Staff working in or for GP practices, such as GP providers, salaried GPs, GP locums and medical and non-medical practice staff, have previously had access to the NHS Pension Scheme. It is our intention that these groups continue to access the scheme when working in or for PCNs.

The NHS Pension Scheme is a key part of the total reward package for NHS staff, and it is important that the pension scheme is not a barrier to the delivery of services.

The department has regard for ensuring that individuals with protected characteristics are not disproportionately impacted by policy changes. However, the department does not believe that any considerations regarding protected characteristics are engaged by these proposed changes.

Technical updates to member contributions provisions

One respondent raised that an equality assessment should have been developed for member contribution rates that affect different members in different ways.

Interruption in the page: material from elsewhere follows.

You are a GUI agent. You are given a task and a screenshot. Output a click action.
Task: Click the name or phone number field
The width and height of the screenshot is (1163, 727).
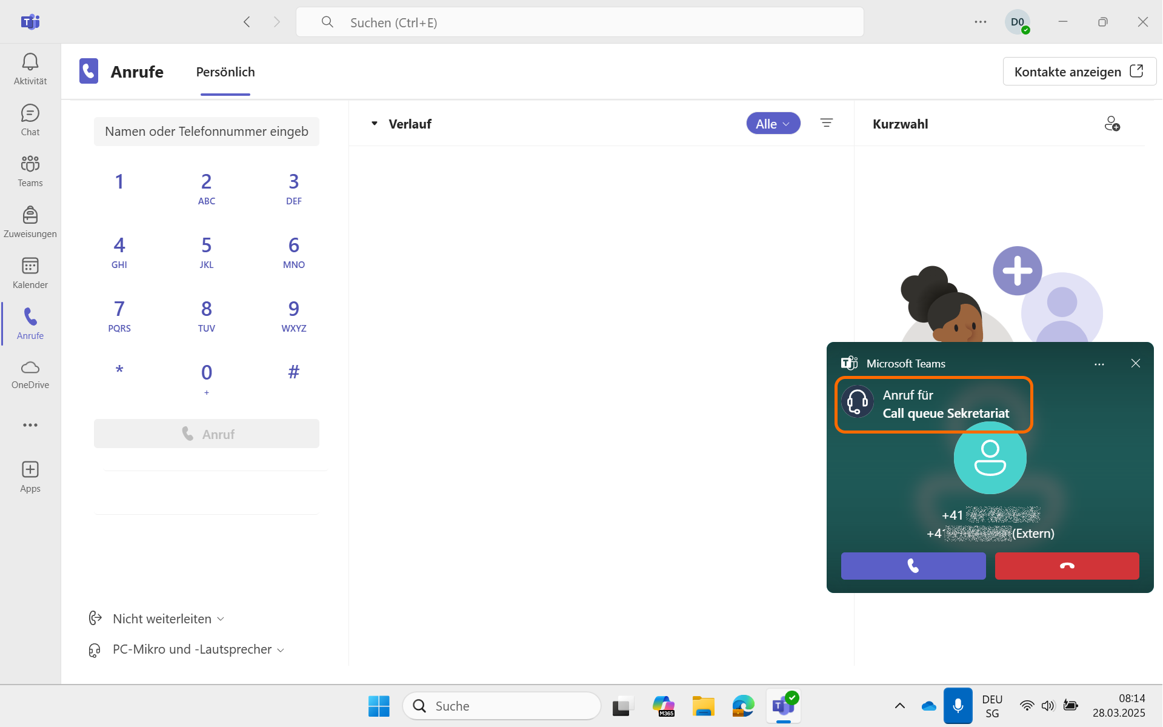click(207, 132)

The member contribution structure has been the subject of a previous consultation document. For more information, including the outcome of that consultation and the equality impact assessment, see NHS Pension Scheme: proposed changes to member contributions.

Conclusion and next steps

DHSC is grateful for the responses received during the consultation process, which have provided valuable insight from a wide range of NHS Pension Scheme members, employers and other relevant parties.

Overall, the proposed changes were well received and most of the respondents agreed that they should be implemented. DHSC therefore intends to proceed with the proposals it set out.